▸ **TRY IT**: Each entry in the listing below should be restated word for word.

▸ **RECORDED INFORMATION**:
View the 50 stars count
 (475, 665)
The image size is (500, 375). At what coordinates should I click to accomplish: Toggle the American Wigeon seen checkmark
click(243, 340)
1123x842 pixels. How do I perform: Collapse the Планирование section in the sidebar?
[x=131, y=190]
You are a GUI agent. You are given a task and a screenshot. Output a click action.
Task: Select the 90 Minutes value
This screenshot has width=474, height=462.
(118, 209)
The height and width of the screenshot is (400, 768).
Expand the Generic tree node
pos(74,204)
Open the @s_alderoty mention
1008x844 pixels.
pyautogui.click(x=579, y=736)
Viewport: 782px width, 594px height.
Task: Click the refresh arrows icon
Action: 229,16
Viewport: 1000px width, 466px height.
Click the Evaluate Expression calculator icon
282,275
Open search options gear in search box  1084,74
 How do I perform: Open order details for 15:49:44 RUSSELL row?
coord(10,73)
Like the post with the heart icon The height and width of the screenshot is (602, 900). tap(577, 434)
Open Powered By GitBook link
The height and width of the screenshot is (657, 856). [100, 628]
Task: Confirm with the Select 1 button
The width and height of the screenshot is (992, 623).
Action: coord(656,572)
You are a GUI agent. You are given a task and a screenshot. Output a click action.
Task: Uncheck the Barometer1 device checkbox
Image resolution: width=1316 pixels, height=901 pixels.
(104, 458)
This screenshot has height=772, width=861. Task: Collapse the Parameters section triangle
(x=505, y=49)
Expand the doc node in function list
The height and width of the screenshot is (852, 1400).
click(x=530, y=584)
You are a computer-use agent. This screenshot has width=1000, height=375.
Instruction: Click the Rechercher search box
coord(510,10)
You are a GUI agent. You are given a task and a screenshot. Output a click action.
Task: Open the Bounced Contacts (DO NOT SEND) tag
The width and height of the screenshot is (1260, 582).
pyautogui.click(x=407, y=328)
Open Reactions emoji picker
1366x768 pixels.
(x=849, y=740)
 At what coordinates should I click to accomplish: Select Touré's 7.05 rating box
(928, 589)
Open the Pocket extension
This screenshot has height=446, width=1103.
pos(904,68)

▸ **OUTPUT BELOW**:
View the 50 stars count
 (475, 665)
The image size is (500, 375). At what coordinates should I click to accomplish: Toggle the American Wigeon seen checkmark
click(243, 340)
1123x842 pixels. How do I perform: Collapse the Планирование section in the sidebar?
[x=131, y=190]
You are a GUI agent. You are given a task and a screenshot. Output a click action.
Task: Select the 90 Minutes value
This screenshot has width=474, height=462.
(118, 209)
The height and width of the screenshot is (400, 768).
Expand the Generic tree node
pos(74,204)
Open the @s_alderoty mention
1008x844 pixels.
pyautogui.click(x=579, y=736)
Viewport: 782px width, 594px height.
Task: Click the refresh arrows icon
Action: 229,16
Viewport: 1000px width, 466px height.
Click the Evaluate Expression calculator icon
282,275
Open search options gear in search box  1084,74
 How do I perform: Open order details for 15:49:44 RUSSELL row?
coord(10,73)
Like the post with the heart icon The height and width of the screenshot is (602, 900). tap(577, 434)
Open Powered By GitBook link
The height and width of the screenshot is (657, 856). [100, 628]
Task: Confirm with the Select 1 button
The width and height of the screenshot is (992, 623).
Action: coord(656,572)
You are a GUI agent. You are given a task and a screenshot. Output a click action.
Task: Uncheck the Barometer1 device checkbox
Image resolution: width=1316 pixels, height=901 pixels.
(104, 458)
This screenshot has height=772, width=861. Task: Collapse the Parameters section triangle
(x=505, y=49)
Expand the doc node in function list
The height and width of the screenshot is (852, 1400).
click(x=530, y=584)
You are a computer-use agent. This screenshot has width=1000, height=375.
Instruction: Click the Rechercher search box
coord(510,10)
You are a GUI agent. You are given a task and a screenshot. Output a click action.
Task: Open the Bounced Contacts (DO NOT SEND) tag
The width and height of the screenshot is (1260, 582).
pyautogui.click(x=407, y=328)
Open Reactions emoji picker
1366x768 pixels.
(x=849, y=740)
 At what coordinates should I click to accomplish: Select Touré's 7.05 rating box
(928, 589)
Open the Pocket extension
This screenshot has height=446, width=1103.
pos(904,68)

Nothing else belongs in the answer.